Fast membrane association is a crucial factor in the peptide pep-1 translocation mechanism: a kinetic study followed by surface plasmon resonance.

The use of peptide carriers, termed "cell-penetrating peptides (CPPs)" has attracted much attention due to their potential for cellular delivery of hydrophilic molecules with pharmacological interest, overcoming the membrane barrier. These peptides are able to deliver attached cargos in a nontoxic manner, with the uptake mechanisms being either endosomally or physically driven. Pep-1 is a CPP of particular interest, not only due to outstanding delivery rates but also because its mechanism of membrane translocation is exclusively physically driven which appears to be dependent on a very high affinity for the phospholipid bilayer in the cell membrane. In this study, pep-1-lipid interactions were further explored by characterization of the pep-1-lipid association/dissociation by surface plasmon resonance. Although a high affinity of pep-1 for lipid bilayers was observed in all conditions tested, negatively charged phospholipids resulted in a larger peptide/lipid ratio. We also show that pep-1-membrane interaction is a fast process described by a multistep model initiated by peptide adsorption, primarily governed by electrostatic attractions, and followed by peptide insertion in the hydrophobic membrane core. In the context of a cell-based process, the translocation of pep-1 is a physical mechanism promoted by peptide primary amphipathicity and asymmetric properties of the membrane. This explains the high efficiency rates of pep-1 when compared with other CPPs.

■ AIM OF THE TASK ■
List every different word in the pep-1 abstract that ends in "ly," giving each word once. The lines that come after this have nothing to do with the pep-1 abstract.

■ INFORMATION ■

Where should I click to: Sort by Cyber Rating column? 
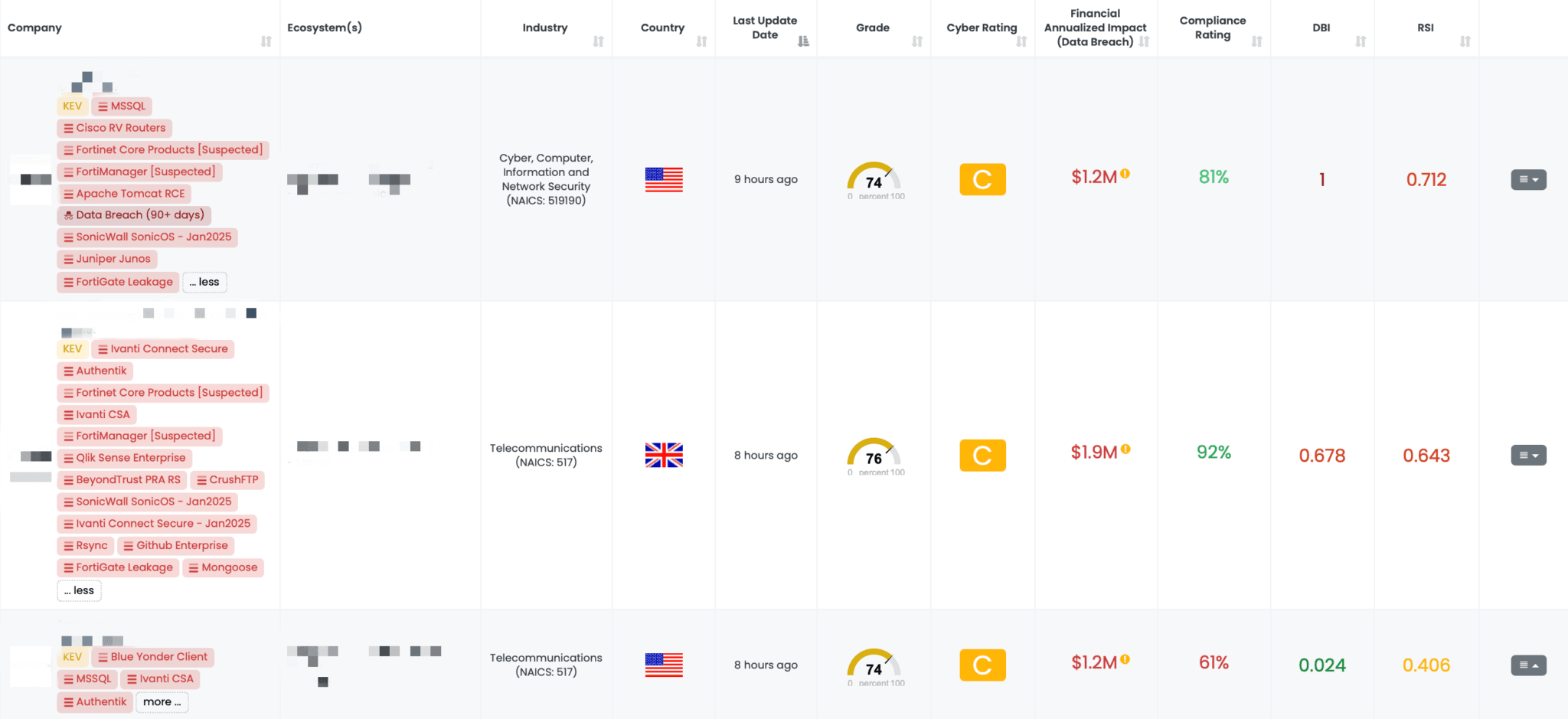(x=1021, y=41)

==

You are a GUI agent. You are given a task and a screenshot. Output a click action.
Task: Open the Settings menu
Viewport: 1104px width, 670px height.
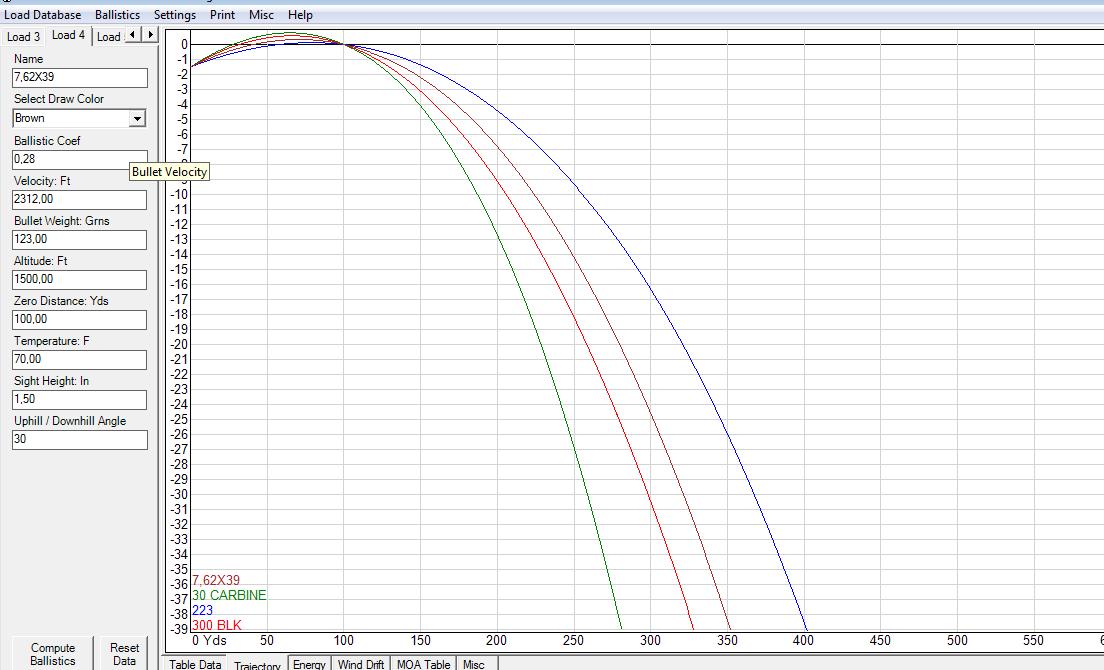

■ EXPECTED OUTPUT ■
endosomally, physically, only, exclusively, negatively, primarily